Vervolgens vulde hij een tweede lamp en gaf Ayla de fakkel. Ze hield de vlam bij de pit. Die vatte vlam, sputterde even, en toen de vlam tot rust kwam, verspreidde de lamp een stralende gloed. Hij liep met de lamp naar de nis waarin de donii stond en zette hem voor het vrouwenbeeldje. Ayla volgde hem. Toen hij zich omdraaide, keek ze op naar de rijzige man.

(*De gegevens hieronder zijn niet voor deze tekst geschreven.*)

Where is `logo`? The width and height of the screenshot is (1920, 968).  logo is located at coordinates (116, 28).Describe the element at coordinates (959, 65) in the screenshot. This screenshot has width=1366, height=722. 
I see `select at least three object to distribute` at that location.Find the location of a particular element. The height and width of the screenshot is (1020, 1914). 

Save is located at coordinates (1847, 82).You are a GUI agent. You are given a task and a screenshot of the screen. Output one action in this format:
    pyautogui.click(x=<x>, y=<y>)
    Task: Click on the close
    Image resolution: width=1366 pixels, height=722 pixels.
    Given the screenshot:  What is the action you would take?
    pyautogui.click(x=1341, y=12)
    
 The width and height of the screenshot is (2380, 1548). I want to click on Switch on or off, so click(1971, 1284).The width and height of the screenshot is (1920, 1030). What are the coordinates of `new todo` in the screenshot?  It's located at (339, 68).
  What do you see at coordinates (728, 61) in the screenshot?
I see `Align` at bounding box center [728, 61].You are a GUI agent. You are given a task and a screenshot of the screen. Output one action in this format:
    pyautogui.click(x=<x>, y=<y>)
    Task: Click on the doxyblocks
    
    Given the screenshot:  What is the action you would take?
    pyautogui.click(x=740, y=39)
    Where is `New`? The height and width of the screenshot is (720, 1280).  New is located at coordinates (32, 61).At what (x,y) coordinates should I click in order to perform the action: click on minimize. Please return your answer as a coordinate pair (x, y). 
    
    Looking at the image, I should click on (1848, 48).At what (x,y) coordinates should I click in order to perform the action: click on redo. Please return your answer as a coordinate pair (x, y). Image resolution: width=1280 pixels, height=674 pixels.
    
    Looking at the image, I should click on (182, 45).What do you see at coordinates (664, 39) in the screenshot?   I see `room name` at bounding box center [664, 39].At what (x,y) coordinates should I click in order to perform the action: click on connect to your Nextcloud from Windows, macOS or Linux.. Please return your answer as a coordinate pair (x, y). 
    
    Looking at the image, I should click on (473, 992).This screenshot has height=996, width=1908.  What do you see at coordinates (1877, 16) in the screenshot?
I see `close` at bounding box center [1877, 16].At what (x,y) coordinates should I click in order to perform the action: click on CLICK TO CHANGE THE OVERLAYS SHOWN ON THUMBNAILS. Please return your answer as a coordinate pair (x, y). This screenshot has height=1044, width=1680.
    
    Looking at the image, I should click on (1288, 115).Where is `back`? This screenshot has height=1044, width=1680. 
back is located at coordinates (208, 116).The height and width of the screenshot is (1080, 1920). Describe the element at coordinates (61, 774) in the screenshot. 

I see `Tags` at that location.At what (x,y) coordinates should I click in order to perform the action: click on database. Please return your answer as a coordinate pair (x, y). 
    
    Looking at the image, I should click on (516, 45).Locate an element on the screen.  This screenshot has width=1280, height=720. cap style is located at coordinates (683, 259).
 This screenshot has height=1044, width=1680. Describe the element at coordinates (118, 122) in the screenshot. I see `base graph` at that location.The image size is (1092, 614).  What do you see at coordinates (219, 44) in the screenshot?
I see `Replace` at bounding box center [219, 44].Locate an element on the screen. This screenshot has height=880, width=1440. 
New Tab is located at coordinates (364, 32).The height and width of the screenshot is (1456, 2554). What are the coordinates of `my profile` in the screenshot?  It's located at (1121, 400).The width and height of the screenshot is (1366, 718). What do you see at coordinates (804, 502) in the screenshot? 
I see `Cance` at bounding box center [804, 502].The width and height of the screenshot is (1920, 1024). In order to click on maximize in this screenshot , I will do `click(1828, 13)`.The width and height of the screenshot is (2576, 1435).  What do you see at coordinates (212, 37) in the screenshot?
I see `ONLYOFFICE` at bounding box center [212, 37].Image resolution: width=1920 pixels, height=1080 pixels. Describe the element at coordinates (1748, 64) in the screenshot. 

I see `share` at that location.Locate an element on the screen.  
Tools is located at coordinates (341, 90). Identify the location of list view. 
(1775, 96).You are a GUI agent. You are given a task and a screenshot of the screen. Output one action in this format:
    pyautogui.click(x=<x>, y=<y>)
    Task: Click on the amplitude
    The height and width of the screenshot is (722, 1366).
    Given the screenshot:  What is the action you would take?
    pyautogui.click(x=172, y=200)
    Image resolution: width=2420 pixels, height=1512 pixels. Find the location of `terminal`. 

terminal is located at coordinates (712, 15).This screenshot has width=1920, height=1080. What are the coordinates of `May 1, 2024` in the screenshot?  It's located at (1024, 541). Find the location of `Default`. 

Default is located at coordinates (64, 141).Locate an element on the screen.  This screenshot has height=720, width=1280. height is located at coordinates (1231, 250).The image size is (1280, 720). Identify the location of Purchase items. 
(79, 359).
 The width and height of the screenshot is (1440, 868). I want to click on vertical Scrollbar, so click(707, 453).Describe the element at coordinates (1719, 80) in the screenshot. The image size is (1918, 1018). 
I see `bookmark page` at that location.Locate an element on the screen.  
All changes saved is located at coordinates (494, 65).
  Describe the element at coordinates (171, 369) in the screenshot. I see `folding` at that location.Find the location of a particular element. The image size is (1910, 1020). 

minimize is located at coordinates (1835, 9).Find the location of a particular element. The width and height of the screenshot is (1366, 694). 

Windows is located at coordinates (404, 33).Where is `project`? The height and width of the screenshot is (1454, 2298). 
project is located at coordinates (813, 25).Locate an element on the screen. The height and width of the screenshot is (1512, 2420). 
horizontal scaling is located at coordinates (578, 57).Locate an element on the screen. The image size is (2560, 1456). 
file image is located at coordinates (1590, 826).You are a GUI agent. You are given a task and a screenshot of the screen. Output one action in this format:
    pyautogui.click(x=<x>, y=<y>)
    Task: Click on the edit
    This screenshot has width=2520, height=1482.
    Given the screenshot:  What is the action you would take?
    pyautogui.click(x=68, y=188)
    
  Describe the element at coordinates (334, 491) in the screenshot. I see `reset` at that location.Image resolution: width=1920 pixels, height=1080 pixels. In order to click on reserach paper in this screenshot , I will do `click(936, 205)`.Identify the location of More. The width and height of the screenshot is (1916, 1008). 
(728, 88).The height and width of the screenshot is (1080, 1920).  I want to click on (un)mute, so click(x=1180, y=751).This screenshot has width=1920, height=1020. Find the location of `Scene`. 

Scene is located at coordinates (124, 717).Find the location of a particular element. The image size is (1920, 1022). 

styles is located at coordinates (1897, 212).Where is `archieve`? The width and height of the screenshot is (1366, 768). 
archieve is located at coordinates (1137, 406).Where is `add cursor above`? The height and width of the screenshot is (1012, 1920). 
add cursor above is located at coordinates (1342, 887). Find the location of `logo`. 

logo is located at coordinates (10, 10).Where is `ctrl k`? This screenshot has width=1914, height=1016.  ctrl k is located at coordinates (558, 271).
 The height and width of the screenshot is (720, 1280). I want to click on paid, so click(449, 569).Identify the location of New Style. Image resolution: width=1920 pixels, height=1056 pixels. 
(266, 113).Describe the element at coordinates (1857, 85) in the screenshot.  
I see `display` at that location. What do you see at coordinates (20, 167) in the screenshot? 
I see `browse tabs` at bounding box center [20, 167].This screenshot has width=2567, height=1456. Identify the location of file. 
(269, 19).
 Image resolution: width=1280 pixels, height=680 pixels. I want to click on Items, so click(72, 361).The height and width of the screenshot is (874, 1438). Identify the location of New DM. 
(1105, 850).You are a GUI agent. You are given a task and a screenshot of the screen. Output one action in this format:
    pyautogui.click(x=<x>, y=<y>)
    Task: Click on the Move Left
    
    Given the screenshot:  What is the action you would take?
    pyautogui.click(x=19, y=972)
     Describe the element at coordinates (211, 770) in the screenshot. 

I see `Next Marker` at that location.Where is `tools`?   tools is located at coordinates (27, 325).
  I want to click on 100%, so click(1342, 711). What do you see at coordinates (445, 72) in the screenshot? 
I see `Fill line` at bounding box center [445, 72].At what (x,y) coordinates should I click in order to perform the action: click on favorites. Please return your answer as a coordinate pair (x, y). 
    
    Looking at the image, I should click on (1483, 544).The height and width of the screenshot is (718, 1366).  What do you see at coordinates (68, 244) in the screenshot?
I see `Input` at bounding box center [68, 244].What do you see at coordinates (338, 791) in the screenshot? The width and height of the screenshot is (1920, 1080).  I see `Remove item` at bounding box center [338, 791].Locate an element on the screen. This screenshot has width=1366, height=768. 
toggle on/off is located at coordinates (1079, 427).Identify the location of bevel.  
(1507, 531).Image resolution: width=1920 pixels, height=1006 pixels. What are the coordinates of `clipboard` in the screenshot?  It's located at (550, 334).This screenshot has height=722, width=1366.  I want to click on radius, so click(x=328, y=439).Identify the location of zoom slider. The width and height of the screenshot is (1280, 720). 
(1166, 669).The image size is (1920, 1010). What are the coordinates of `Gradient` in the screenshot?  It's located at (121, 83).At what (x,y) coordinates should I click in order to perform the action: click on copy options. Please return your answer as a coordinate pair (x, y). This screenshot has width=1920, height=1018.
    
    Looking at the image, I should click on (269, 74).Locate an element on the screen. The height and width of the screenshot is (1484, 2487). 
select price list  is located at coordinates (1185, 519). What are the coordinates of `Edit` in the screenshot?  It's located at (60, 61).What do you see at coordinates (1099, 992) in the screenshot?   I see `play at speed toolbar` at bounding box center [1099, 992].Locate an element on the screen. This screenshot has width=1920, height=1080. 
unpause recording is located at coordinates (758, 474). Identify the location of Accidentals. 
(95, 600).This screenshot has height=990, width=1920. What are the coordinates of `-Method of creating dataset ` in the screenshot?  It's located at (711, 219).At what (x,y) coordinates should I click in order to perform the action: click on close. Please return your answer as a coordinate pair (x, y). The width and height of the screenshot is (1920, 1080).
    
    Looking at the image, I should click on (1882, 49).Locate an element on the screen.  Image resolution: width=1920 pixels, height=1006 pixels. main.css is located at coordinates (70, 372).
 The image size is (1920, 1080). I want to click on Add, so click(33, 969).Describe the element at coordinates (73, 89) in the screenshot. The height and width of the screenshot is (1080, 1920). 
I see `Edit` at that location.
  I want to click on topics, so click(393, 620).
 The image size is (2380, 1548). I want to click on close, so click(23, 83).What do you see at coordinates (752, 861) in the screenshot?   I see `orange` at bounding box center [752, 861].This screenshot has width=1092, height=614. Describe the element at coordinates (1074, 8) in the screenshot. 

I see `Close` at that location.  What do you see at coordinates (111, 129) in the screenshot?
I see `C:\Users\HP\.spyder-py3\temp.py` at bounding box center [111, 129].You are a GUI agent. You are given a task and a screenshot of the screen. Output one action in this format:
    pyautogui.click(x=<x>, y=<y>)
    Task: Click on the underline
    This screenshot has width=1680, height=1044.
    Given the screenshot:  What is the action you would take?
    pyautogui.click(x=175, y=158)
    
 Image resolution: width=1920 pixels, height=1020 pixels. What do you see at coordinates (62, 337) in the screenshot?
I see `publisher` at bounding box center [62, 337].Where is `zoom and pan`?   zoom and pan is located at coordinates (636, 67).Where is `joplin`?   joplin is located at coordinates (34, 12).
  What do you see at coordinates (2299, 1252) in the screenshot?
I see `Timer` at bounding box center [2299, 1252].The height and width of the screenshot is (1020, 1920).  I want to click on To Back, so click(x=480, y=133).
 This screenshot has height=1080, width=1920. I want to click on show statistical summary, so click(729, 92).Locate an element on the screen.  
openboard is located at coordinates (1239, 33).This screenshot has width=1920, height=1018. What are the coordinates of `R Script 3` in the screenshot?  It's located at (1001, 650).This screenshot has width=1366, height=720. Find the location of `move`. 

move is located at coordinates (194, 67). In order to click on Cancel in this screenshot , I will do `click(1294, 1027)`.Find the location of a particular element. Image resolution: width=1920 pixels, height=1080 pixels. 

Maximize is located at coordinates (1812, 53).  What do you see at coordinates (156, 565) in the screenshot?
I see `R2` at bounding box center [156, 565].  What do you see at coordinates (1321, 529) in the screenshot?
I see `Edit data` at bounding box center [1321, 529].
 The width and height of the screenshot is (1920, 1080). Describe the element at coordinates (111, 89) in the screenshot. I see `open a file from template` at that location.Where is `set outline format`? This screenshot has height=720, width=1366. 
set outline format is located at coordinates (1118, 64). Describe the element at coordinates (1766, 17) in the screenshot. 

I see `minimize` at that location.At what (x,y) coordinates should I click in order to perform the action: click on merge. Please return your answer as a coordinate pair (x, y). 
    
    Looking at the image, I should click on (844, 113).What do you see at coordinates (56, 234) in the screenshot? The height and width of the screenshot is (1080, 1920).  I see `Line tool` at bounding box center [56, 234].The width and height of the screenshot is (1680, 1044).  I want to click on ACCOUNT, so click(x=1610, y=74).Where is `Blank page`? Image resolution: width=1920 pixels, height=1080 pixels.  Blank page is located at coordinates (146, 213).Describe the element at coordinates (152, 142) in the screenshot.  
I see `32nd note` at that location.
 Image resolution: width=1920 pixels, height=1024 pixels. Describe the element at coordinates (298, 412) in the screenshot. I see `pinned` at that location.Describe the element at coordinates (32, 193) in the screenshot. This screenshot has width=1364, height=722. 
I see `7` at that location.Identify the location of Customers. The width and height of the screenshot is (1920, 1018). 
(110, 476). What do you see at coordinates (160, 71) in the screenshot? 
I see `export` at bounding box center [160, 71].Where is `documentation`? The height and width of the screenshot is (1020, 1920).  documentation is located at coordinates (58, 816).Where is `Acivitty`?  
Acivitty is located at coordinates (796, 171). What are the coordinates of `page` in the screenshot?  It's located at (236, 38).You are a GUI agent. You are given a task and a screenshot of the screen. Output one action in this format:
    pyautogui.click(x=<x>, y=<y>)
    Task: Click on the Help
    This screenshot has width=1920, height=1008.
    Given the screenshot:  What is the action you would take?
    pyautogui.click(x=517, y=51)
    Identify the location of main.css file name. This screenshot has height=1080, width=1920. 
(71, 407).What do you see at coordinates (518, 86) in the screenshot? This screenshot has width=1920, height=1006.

‘Ayla, dit is nu jouw thuis. Als jij mij toestaat de vuurplaats in dit onderkomen aan te steken,’ zei Jondalar, ‘dan zullen alle kinderen die hier geboren worden bij mijn vuurplaats geboren zijn. Stem je hierin toe?’
‘Ja. Natuurlijk,’ zei ze.
Hij nam de fakkel van haar over en liep naar de vuurplaats, die was afgebakend met een kring stenen. Binnen die kring lag hout klaar om aangestoken te worden. Hij hield de fakkel bij het sprokkelhout en keek toe hoe de kleine stukken hout de grotere houtblokken deden ontvlammen. Hij wilde elk risico vermijden dat het vuur zou doven voor het gestaag brandde. Toen hij opkeek, stond Ayla hem met een liefdevolle blik aan te kijken. Hij stond op en nam haar in zijn armen. ‘Jondalar, ik ben zo gelukkig,’ zei ze met hese stem terwijl de tranen haar in de ogen sprongen. ‘Waarom huil je dan?’
‘Omdat ik zo gelukkig ben,’ zei ze terwijl ze zich tegen hem aan drukte. ‘Ik had nooit durven dromen dat ik ooit zo gelukkig zou zijn. Ik ga hier in dit prachtige onderkomen wonen, de Zelandoniërs zijn mijn volk, ik krijg een baby en ik ben met jou Verbonden. Het meest gelukkig ben ik omdat jij nu mijn levensgezel bent. Jondalar, ik hou van je. Ik hou verschrikkelijk veel van je.’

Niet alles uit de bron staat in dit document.